◆ WHAT THE EXERCISE ASKS
Please retype the records below exactly, from the first line down to and including the line with "1362x984 pixels.".
====
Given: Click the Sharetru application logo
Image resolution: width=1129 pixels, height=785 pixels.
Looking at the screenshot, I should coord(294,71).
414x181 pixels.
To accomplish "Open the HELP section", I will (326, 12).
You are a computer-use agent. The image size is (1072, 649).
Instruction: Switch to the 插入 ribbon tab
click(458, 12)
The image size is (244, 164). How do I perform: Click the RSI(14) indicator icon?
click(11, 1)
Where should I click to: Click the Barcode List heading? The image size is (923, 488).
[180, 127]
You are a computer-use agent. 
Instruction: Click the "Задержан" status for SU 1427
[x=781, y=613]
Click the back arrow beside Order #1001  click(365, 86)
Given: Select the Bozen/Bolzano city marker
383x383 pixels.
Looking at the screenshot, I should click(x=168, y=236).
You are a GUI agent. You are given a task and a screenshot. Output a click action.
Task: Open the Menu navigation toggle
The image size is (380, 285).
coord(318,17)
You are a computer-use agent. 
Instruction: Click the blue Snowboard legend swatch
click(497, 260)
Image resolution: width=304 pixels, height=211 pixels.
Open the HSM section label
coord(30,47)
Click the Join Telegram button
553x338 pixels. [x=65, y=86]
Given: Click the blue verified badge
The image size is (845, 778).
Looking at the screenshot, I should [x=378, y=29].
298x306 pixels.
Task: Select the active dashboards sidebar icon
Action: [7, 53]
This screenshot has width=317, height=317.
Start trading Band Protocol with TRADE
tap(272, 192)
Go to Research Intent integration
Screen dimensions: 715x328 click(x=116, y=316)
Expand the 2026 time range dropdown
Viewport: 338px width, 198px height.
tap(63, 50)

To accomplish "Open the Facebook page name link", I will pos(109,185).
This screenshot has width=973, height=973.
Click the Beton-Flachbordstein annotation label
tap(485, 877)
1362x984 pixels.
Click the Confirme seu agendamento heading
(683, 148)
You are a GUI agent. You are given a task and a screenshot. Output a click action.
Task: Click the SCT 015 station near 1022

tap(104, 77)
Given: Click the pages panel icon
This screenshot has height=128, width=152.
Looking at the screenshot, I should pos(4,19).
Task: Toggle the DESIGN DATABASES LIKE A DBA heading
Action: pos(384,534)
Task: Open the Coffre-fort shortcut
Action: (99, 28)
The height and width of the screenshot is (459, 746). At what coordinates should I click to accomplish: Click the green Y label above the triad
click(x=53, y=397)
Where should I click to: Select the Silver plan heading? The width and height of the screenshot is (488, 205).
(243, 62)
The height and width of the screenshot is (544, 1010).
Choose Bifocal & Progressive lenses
====
◆ SOLUTION TO THIS PROBLEM
Given: Click the Sharetru application logo
Image resolution: width=1129 pixels, height=785 pixels.
Looking at the screenshot, I should coord(294,71).
414x181 pixels.
To accomplish "Open the HELP section", I will (326, 12).
You are a computer-use agent. The image size is (1072, 649).
Instruction: Switch to the 插入 ribbon tab
click(458, 12)
The image size is (244, 164). How do I perform: Click the RSI(14) indicator icon?
click(11, 1)
Where should I click to: Click the Barcode List heading? The image size is (923, 488).
[180, 127]
You are a computer-use agent. 
Instruction: Click the "Задержан" status for SU 1427
[x=781, y=613]
Click the back arrow beside Order #1001  click(365, 86)
Given: Select the Bozen/Bolzano city marker
383x383 pixels.
Looking at the screenshot, I should click(x=168, y=236).
You are a GUI agent. You are given a task and a screenshot. Output a click action.
Task: Open the Menu navigation toggle
The image size is (380, 285).
coord(318,17)
You are a computer-use agent. 
Instruction: Click the blue Snowboard legend swatch
click(497, 260)
Image resolution: width=304 pixels, height=211 pixels.
Open the HSM section label
coord(30,47)
Click the Join Telegram button
553x338 pixels. [x=65, y=86]
Given: Click the blue verified badge
The image size is (845, 778).
Looking at the screenshot, I should [x=378, y=29].
298x306 pixels.
Task: Select the active dashboards sidebar icon
Action: [7, 53]
This screenshot has width=317, height=317.
Start trading Band Protocol with TRADE
tap(272, 192)
Go to Research Intent integration
Screen dimensions: 715x328 click(x=116, y=316)
Expand the 2026 time range dropdown
Viewport: 338px width, 198px height.
tap(63, 50)

To accomplish "Open the Facebook page name link", I will pos(109,185).
This screenshot has width=973, height=973.
Click the Beton-Flachbordstein annotation label
tap(485, 877)
1362x984 pixels.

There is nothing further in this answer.